Fatalisme et déterminisme
Contingence et indétermination
Est-il certain que tous les phénomènes de la nature soient gouvernés par la
nécessité ? Celle-ci agit-elle dans les moindres détails ? Si c’était le cas, ne devrait-on pas
pouvoir prédire toutes les actions des hommes et même écrire l’histoire avant son
accomplissement ? Pour Popper, l’avenir est nécessairement soumis à une certaine forme
d’indétermination et le fatalisme n’est qu’une superstition qui évacue toute forme de
responsabilité. Essayons de comprendre comment l’on peut défendre une certaine forme de
contingence des évènements naturels et des actions humaines. Déjà Épicure, ayant repris
les thèses de Démocrite selon lesquelles le monde avait été formé par la chute des atomes
et leur rencontre dans le vide, refusait l’idée de la nécessité d’une chute verticale rendant
impossible toute liberté. Il affirmait que les atomes pouvaient par un mouvement qui leur
était propre s’écarter légèrement de cette verticale : c’est ce qu’on a appelé le clinamen
des atomes. Nous ne pouvons toutefois que reconnaître que cette hypothèse, dont le
caractère scientifique était déjà mis en cause dans la philosophie antique est aujourd’hui
tout à fait insoutenable. Il en va tout autrement des découvertes de la mécanique
quantique. Pour Bohr et Heisenberg, le strict déterminisme ne vaut que pour les systèmes
clos. L’univers dans son ensemble comporte au contraire une part d’indétermination. Il y a
cependant un grand pas à effectuer si l’on désire passer de cette contingence au niveau
microscopique à la liberté de l’action humaine.
La liberté et le moi
Pour Sartre, la liberté n’est pas une propriété de l’homme mais son être
même : « nous sommes condamnés à la liberté ». En effet, l’homme est une conscience (un
pour-soi) ; autrement dit, il s’interroge sur l’être et se situant lui-même en dehors de
l’être, en s’arrachant à lui, en le néantisant. C’est ce pouvoir de néant que Sartre appelle
liberté (en affirmant que c’est également ainsi que les stoïciens et Descartes pensaient la
liberté). Si l’homme s’arrache à l’être, c’est donc que lui-même n’est pas ; en l’homme,
l’existence précède l’essence. C’est pourquoi il n’y a pas de nature humaine donnée une
fois pour toutes ; l’homme est ce qu’il se fait. L’homme ne cesse de se choisir. Certes
l’homme est placé dans des « situations » qu’il n’est pas libre de choisir mais il demeure
profondément libre de leur donner tel sens plutôt que tel autre, de les assumer ou bien de
les fuir. Ce n’est pas la situation qui nous confère une liberté ou nous prive de celle-ci mais
la réponse que nous lui donnons. C’est ainsi que Sartre pouvait écrire : « Jamais nous
n’avons été plus libres que sous l’occupation allemande ».

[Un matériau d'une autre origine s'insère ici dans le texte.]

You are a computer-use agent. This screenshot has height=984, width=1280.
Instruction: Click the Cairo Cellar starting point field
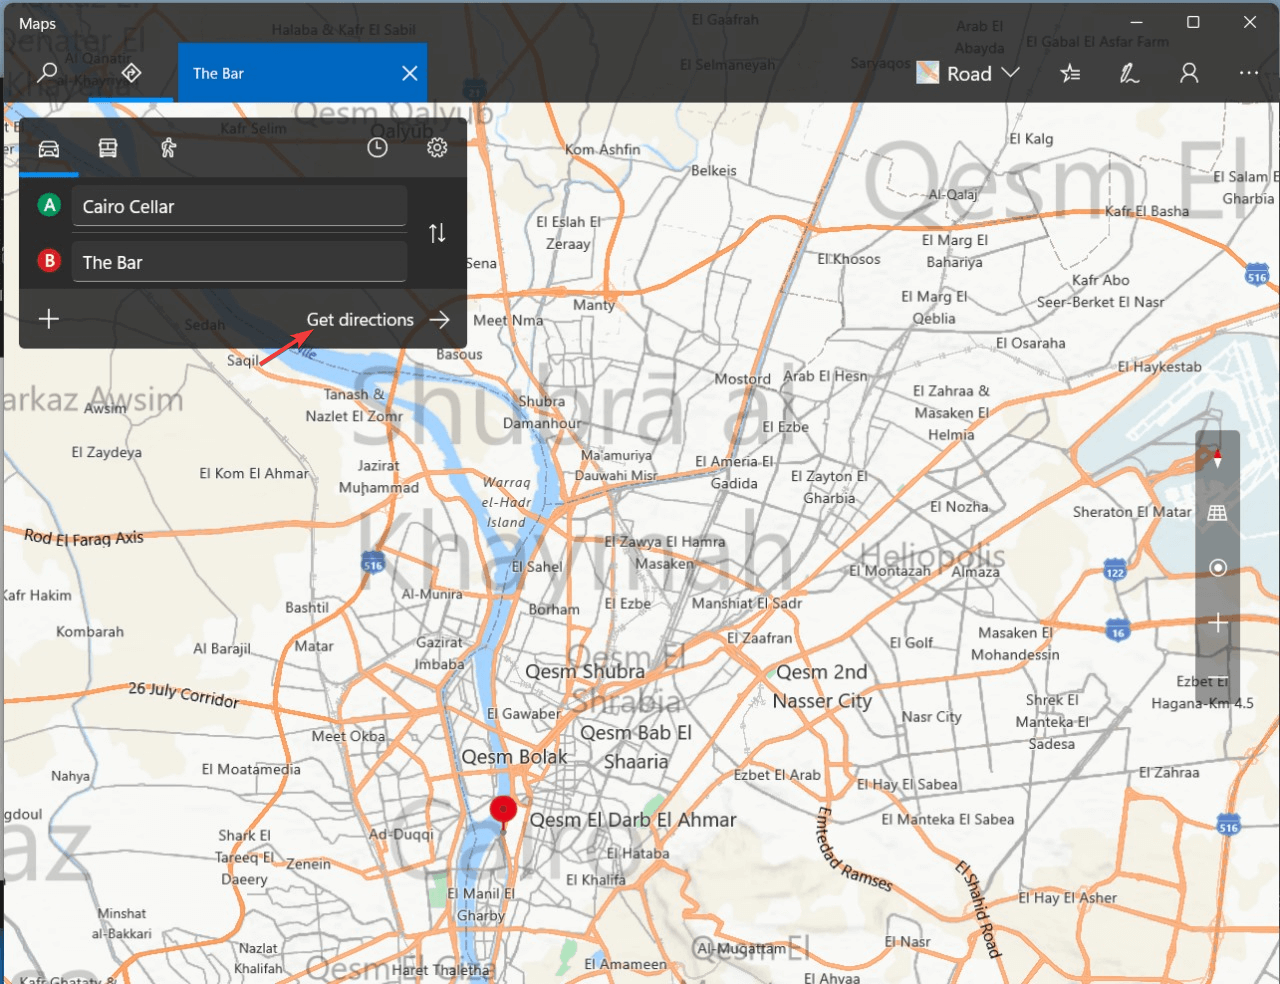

- Liberté politique et liberté individuelle : Les Grecs voyaient dans la liberté une
propriété du citoyen en tant qu’il participe à la vie de la cité et réalise ainsi sa
nature humaine. Il s’opposait ainsi à l’esclave privé de droits politiques. Cette
conception a plus tard été étendue pour devenir une propriété commune à tous les
hommes, toute forme d’esclavage ou d’oppression devant alors être condamnée.

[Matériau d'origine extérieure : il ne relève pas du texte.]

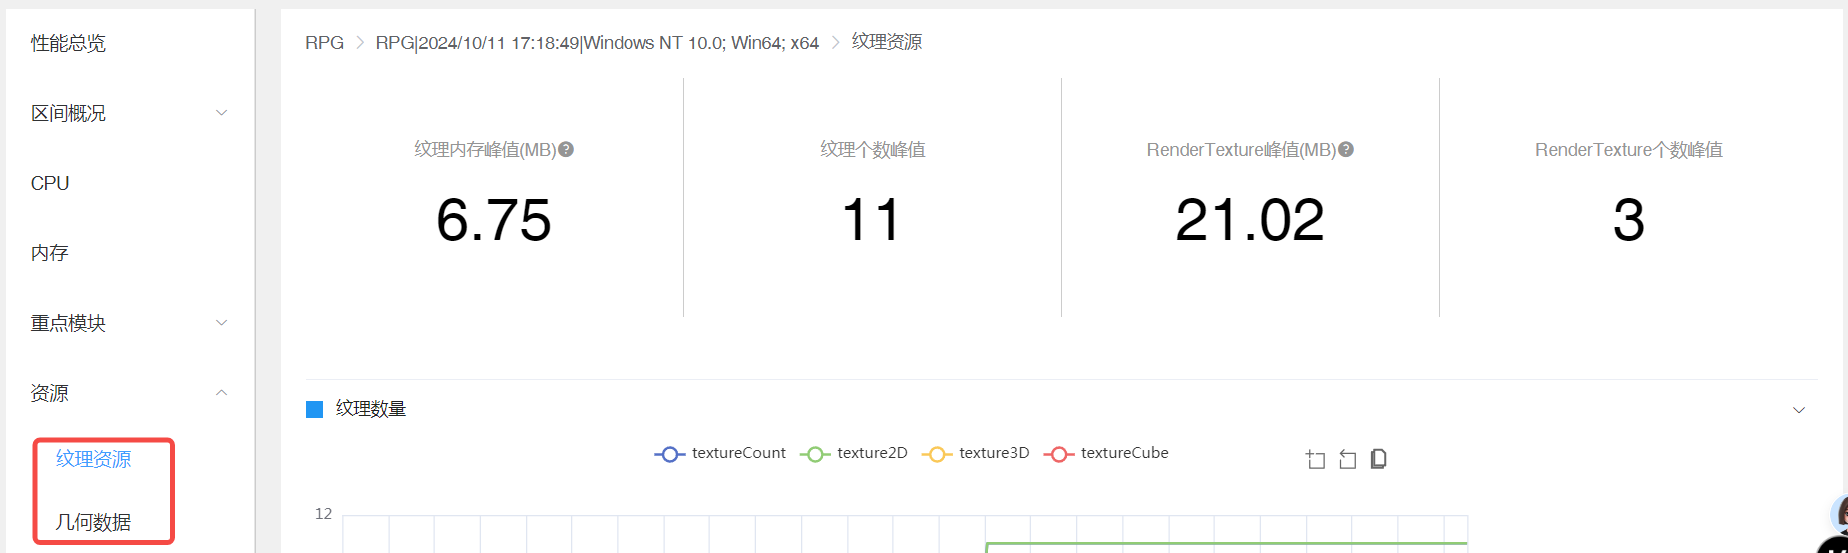Collapse the 资源 sidebar section
The height and width of the screenshot is (553, 1848).
222,393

- La liberté du vouloir : Pour Platon, un tyran ne saurait être libre bien qu’il exerce
sa puissance sur les autres hommes. En effet, il fait ce qui lui plaît mais ne fait
pas ce qu’il veut car il agit sans discernement et se laisse conduire par ses désirs.
D’une manière similaire pour Kant, il n’y a liberté que lorsque la volonté se détache
de toutes déterminations sensibles, de tout motif empirique, pour ne suivre que la
loi dictée par la raison.
- Liberté abstraite et liberté concrète : Pour Hegel, la liberté n’est pas donnée
d’emblée comme une propriété inhérente à l’homme. La liberté qui n’existe qu’en
idée, comme la liberté des stoïciens, est une liberté purement abstraite. Elle en est
plutôt l’accomplissement en ce sens qu’elle se conquière au cours de l’histoire, une
histoire qui est également celle de la manifestation dans de l’essence rationnelle
de la réalité. C’est cet idéalisme que critiquera Marx qui lui opposera l’idée de la
liberté comme processus de libération concrète (économique, politique, sociale).